I find that limbwood-- as long as it is not crooked-- works especially well in my Econoburn 150 (which functions similarly to a Tarm). It fits quite well in the firebox (less hanging up than one gets with many 'splits'- and fewer/ smaller voids between individual pieces of wood) and is especially good at not "bridging" so it throws a lot of heat and burns very consistently throughout the overall unfolding of the burn.

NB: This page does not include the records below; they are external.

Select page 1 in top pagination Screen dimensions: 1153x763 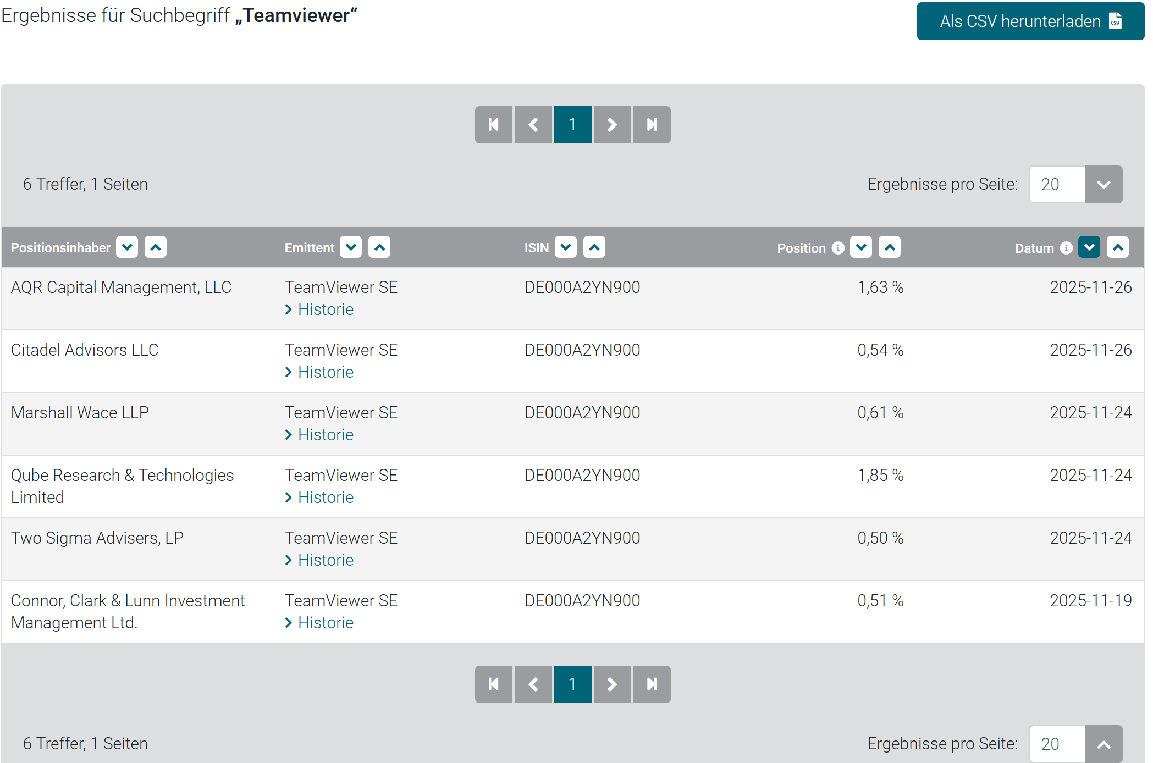572,125
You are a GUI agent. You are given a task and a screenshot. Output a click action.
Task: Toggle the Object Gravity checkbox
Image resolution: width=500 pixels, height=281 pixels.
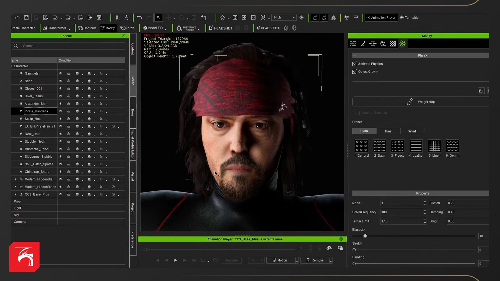(354, 72)

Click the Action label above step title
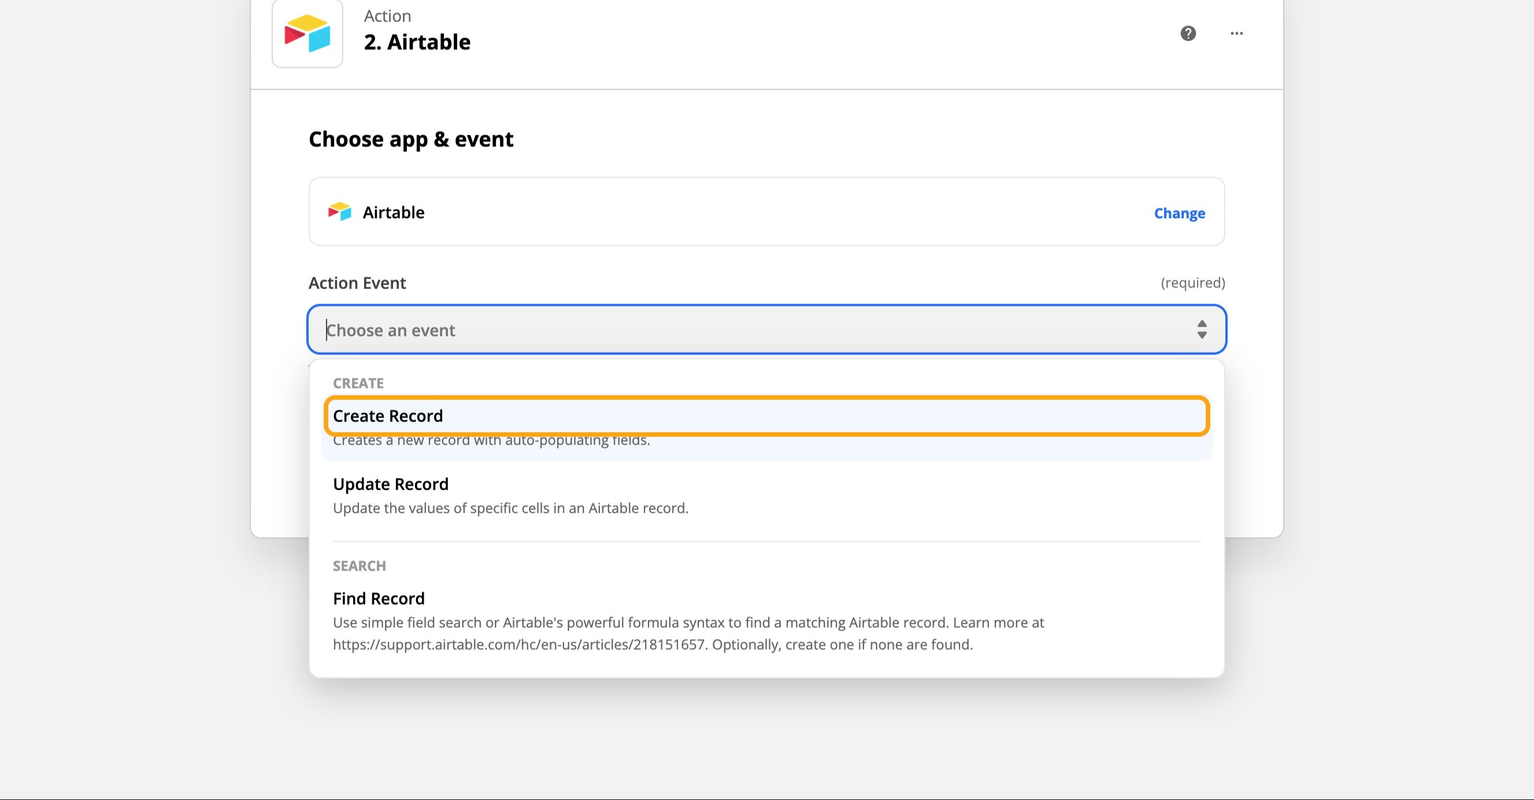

About the only drawback is that since it lacks edges, it's harder to initially light, and is not particularly good, all by itself, at initially getting up to high temperatures and establishing the 'glowing coal bed' on the bottom of the firebox that is really essential to good and sustained gasification/ secondary combustion. Once there is a glowing coal bed underneath everything, then limbwood will light right off and replenish the coals at a perfect steady pace.

So you'd definitely want to start a fire with lots of kindling and/ or small splits, but once you've got a coal bed (or even, when starting from "cold" putting lots of small splits in the bottom 1/3 and then limbwood in the top 2/3 of the available firebox space), I'd almost consider limbwood _ideal_ in a downdraft gasifier.